Court Opinion

ID: 9797991
Source: CourtListenerOpinion
Date Created: 2023-08-31 04:33:45.076207+00
Date Added: 2024-06-11T09:00:03.819028
License: Public Domain

Johnson, J.,
concurring: I concur with the majority’s result but write separately to confess that I am confused about how this court distinguishes between premeditated first-degree murder and intentional second-degree murder. Further, I am concerned about how we allow prosecutors to explain the difference to the jury.
In rejecting the defendant’s creative argument that premeditated first-degree murder and intentional second-degree murder *956have the same elements, the majority correctly points out that, on paper at least, the first-degree crime has the added element of premeditation. See K.S.A. 21-3401(a); K.S.A. 21-3402(a). Both are intentional murders, requiring the killer to form the intent to kill, prior to committing the act which causes death. Additionally, to be a premeditated murder, the killer must have “thought the matter over beforehand” so that the act is “more than the instantaneous, intentional act of taking another’s life.” See PIK Crim. 3d 56.04(b).
What I cannot grasp is the concept that one can have thought the matter over beforehand, when the intent to kill is formed during the course of committing the murderous act, e.g. while strangling or stomping the victim. In other words, in my mind, “beforehand” means prior to commencing the death-causing act, rather than during said act but sometime prior to its effecting the death. If we merge the concept that the killer must have thought over the matter beforehand, as in premeditated first-degree murder, with the concept that a killer must have formed the intent to kill prior to the victim’s death, as in intentional second-degree murder, we have rendered the premeditation element redundant and opened the door to defendant’s same elements argument.
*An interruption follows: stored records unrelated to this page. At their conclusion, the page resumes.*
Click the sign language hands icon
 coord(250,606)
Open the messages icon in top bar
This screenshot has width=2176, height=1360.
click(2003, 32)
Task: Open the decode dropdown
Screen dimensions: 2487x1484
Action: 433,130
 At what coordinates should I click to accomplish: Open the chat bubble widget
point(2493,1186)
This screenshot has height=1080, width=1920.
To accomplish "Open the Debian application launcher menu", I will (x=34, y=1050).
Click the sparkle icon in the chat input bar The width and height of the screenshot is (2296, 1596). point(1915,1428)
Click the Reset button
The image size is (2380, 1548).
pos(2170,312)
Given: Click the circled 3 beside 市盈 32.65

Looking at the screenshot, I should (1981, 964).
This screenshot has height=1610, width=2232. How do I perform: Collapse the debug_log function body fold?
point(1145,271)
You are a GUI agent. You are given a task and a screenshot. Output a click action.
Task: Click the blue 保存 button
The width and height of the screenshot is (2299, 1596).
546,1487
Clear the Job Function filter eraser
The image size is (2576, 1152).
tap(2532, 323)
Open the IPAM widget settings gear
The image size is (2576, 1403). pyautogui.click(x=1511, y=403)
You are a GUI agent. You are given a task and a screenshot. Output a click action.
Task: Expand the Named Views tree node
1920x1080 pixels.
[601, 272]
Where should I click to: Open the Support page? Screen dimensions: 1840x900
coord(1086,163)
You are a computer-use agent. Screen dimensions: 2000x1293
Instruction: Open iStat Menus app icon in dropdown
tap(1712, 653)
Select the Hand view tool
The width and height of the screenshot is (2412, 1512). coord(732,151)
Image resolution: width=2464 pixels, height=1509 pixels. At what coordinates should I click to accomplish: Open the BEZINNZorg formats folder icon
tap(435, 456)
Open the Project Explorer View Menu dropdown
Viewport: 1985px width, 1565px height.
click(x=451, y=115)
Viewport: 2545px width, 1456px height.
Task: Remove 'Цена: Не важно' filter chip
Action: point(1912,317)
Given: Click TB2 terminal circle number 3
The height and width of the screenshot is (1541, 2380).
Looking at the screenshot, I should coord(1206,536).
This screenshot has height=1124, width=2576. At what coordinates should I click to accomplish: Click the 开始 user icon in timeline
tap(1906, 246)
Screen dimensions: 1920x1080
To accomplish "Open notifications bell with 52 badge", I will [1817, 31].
Accordingly, I view portions of the closing argument to have been an incorrect statement of the law, especially where the prosecutor argued that premeditation could be formed “between the first and second stomps, between the second and third stomps, at any point during the stomping.” Nevertheless, the facts of this case presented something more than a continuous attack culminating in death. The 911 tapes suggest that Warledo’s initial attack, presumably prompted by his mother’s verbal and physical confrontation, ceased for a time and that the victim was still alive. I would find it temporally permissible for the jury to find that, during the respite, Warledo thought over the matter of killing his mother and formed that intent prior to recommencing the attack. Moreover, I am convinced that, even without the offending closing argument, the jury would have reached the same result.